I'll try uninstalling Freelancer and doing it again.


----------



## Aus_Karlos (Mar 10, 2007)

You could try playing a different Mod of the game. Discovery Freelancer is the most popular i have played on that for hours on end.
http://www.moddb.com/games/freelancer/downloads/discovery-freelancer-v484

however to properly install it you need the mod manager.
http://www.moddb.com/games/freelancer/downloads/freelancer-mod-manager-131

1. Install the mod manager
2. Download discovery mod
3. Start the mod manager
4. In the mod manager click "tools" and select "open mods folder"
5. Create a new folder called "Discovery"
6. Place the downloaded file into the new folder
7. Restart the mod manager
8. The new Mod should be in that list activate it and launch Freelancer from the bottom corner.

If the mod fails to be recognized i think you can double click on it and the mod manager will respond and unpack the mod files. It will then ask for a directory for the files to be placed. Make sure its that mod folder in the manager you extract them to. Then activate the mod.. (its been a while since i had to do this so im working off of memory)

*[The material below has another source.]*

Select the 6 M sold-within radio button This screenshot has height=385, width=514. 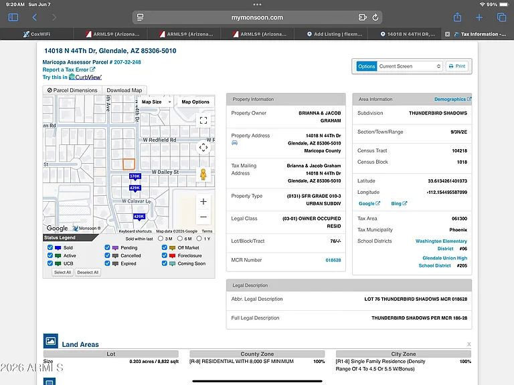(180, 239)
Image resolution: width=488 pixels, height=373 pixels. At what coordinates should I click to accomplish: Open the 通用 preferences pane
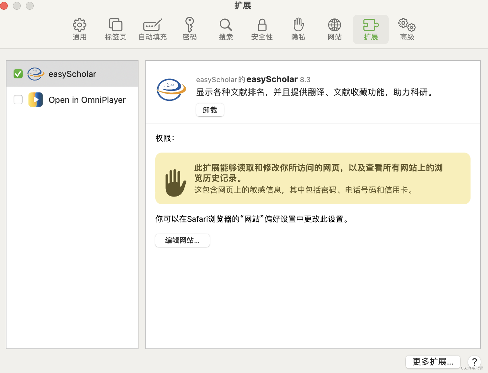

Also you will need to move the Server workaround to this manager aswell. (I think)


----------



## pharoah (Aug 28, 2006)

oh i see you are trying to host your own game.in order for that to connect you will still need the server.set on a static ip,and the router allowed for an incoming connection.


----------



## Alphajomega (Mar 29, 2009)

Hi all,

I am experiencing similar problems.

I can not get the server list to come up for LAN on Windows Vista.

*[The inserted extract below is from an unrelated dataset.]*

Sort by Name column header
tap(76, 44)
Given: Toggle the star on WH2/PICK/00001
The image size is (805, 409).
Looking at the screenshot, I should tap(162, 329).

I have disabled all security programs that I can see and tried a direct connection, downloaded and applied patch 1.4. Still working through other solutions.

I have two servers running on my network; one on the Vista machine and one on an XP Machine. The XP machine can see and connect to both of them the Vista machine can see neither.

It looks like a problem with Vista, does anyone else have a server or client running on Vista successfully? (Just to confirm it can be done)

I have installed the global workaround patch and can see loads of global servers (not tried to connect to them yet) but still no servers hosted on my Lan.

Any suggestions?

Thanks,


----------



## Alphajomega (Mar 29, 2009)

Ok have sussed it thanks to help from the good people at void.

My problem was that I had norton 360 installed and *even* though I had all the security options switched off it still blocked the game. Just the fact you cant really disable it annoys the hell out of me so I wont be re-installing such a presumptous bit of software.

You need to use the special removal tool to get rid off it, standard uninstall doesnt work.

See 

http://www.voidserver.com/modules.php?name=Forums&file=viewtopic&t=19882

For full instructions

In regard to the IP4/IP6 issue. if you run the server on an XP machine you can leave ip6 active, but if you run it on a vista machine you need to turn IP4 off aswell otherwise though you will see the server but you wont be able to connect to it.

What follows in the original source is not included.